Saturday, September 24, 2005

Paging Dr. Google

I can't stop worrying that I'm having an ectopic pregnancy. I didn't bleed all night, a little bit of red this morning, a tiny bit more in early afternoon, but other than that just some faint brown spotting. This is less bleeding than I've had so far. No pain. But I can't stop reading about all the bad things this could be.

I took another First Response this morning and the line was much darker. I won't know the quant results until Monday, and they'll do another that day. Even then it won't be 100% clear until I can have an ultrasound and that might not be for at least another week.

I'd rather not have been pregnant at all this month than go through this. At this point I'd almost be relieved if it turns out it's "just" a miscarriage.

3 Comments:

At Saturday, September 24, 2005 8:38:00 PM, Blogger laura said...

wtf??? i'm out of the loop for a couple of days and you have all this drama!

i, too, thought i was starting my period, and then it only lasted for 24 hours and then a few days later i got a positive test. i subsequently had bright red bleeding but everything was fine. it makes me feel like my body can't be trusted, frankly, and reminds me how little control i have. crossing my fingers for you.

 
At Sunday, September 25, 2005 11:00:00 AM, Blogger SWH said...
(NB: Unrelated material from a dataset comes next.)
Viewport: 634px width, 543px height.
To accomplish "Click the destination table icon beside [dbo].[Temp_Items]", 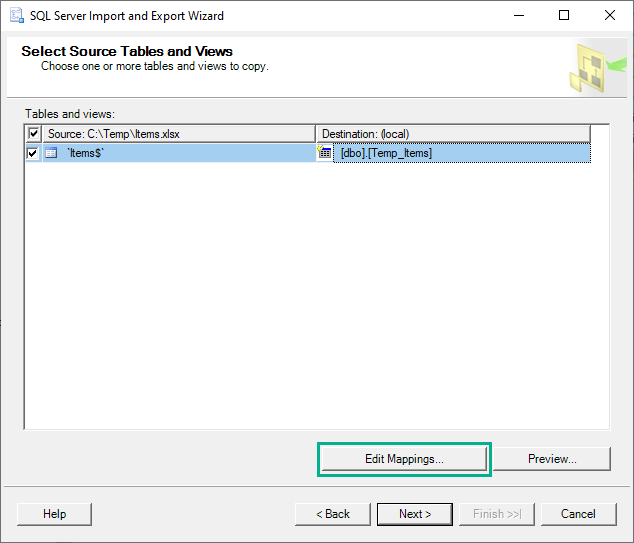I will 325,153.
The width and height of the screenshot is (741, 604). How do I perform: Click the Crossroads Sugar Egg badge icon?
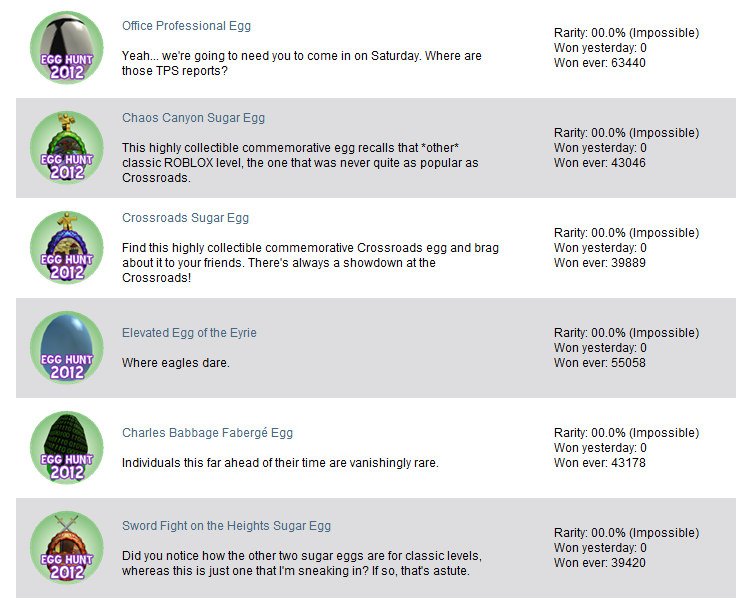[67, 248]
So sorry to hear you couldn't start you have to add this experience to your loss. It seems like you really should be able to just be able to get pregnant easily in the first couple of months of trying and have nothing eventful happen in pregnancy/birth/bringing the baby home. I hope the ectopic fears don't overwhelm you until you have more information.

 
At Sunday, September 25, 2005 1:04:00 PM, Blogger Ann Howell said...

Thinking of you and hoping everything goes well tomorrow. I'm sorry that you're so worried right now. You shouldn't have to start out a new pregnancy like this!